(1.) This is an appeal on behalf of the plaintiffs and it is directed against the decision of the Subordinate Judge, First Court, Chittagong, modifying that of the Munaif, Fourth Court of that place passed in O.S.S. No. 539 of 1934. The facts are not disputed and the controversy, so far as this appeal is concerned, centres round a short point of law.
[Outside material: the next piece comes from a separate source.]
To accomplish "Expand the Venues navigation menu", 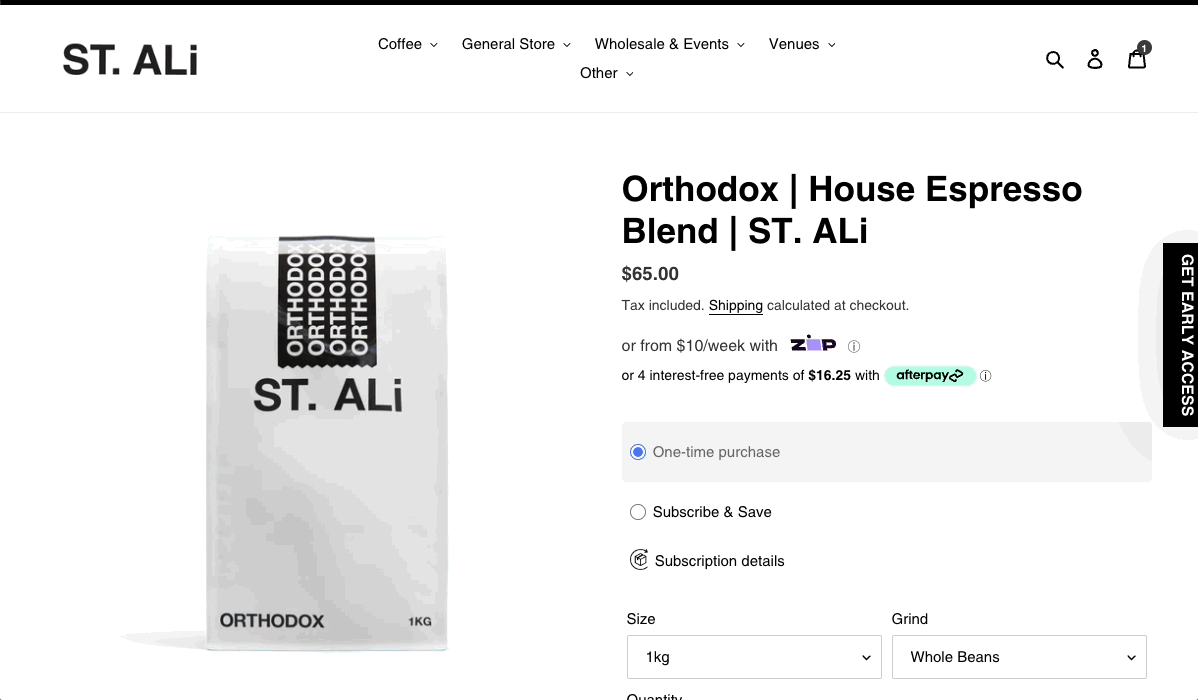I will pyautogui.click(x=801, y=44).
(2.) The plaintiffs commenced this suit for a declaration that they were the mutwall is of certain wakf estate created by Hazi Abdul Ali Sowdagar and the properties described in the schedule to the plaiut were wakf properties. It was alleged that Laturi Bibi, the wife of the founder, who was the previous mutwalli had committed various acts of breach of trust by executing benami conveyances in respect of some of the wakf properties in favour of defendants 2, 3, 5 and 7 and not paying the revenue in respect of the touzi described in Schedule 8 which led to that property being sold for arrears of revenue. The plaintiffs prayed for a declaration that the defendants did not acquire any title to these properties which they purported to purchase and that the surplus sale proceeds in respect of the Schedule 8 property which were still lying with the Collectorate was the wakf money. There was a prayer also for an injunction restraining defendants 5 and 7 from withdrawing any portion of the money that was deposited in the Collectorate. The defence of the contesting defendants inter alia was that there was no valid and legal wakf and the wakf namas alleged to have been executed by Abdul Ali were not bona fide documents and were never acted upon. The right of the plaintiffs to sue as mutwallis was also disputed and it was contended that the properties being the personal properties of the vendor, the alienees were bona fide purchasers and had acquired good title in them. The trial Court negatived all the defences and gave the plaintiffs a decree. It was found by the Munsif that there was a valid and legal wakf created by the vendor and that the wakfnamas were actd upon. The plaintiffs were also found to be the mutwallis of the wakf estate and as such competent to institute the suit. There was an appeal taken to the lower Appellate Court by the contesting defendants. The Subordinate Judge who heard the appeal substantially accepted the findings of the Munsif but he modified the decision of the latter to this extent, namely that the plaintiffs suit was dismissed with regard to the properties described in Schedules 4, 6, 8, 12 and 15, the Subordinate Judge being of opinion that these properties being undivided shares of certain properties, no valid wakf can be created in Mahomedan law in respect of the same. The sole point for determination in this appeal is as to whether the view taken by the lower Appellate Court is correct.
(3.) It is not disputed that under the Hanifa law the preponderance of authorities is in favour of the view that the wakf of musha Is perfectly valid : see Sir Roland Knyvet Wilson's Digest on Anglo Mahomedan Law, Edn. 6, p. 352, Section 321 and also Mahomedan Law by Ameer Ali, Vol. I, Edn. 3, page 196. This is the opinion of Abu Yusuf, Muhammad indeed gives a different opinion and this is the natural result of the difference in the view taken by him as to whether a wakf can be constituted by a mere declaration of intention, is being the opinion of Muhammad that an actual transfer of possession to the mutwalli is necessary for the purpose of completing a wakf. The opinion of Abu Yusuf is however approved by all modern authorities and can be regarded as an accepted doctrine on this point. To this general rule thus enunciated there is an exception recognized by Abu Yusuf himself, namely that: When there is a dedication of undivided property, whether naturally divisible or not, for use as a mosque or burying ground it is invalid in law.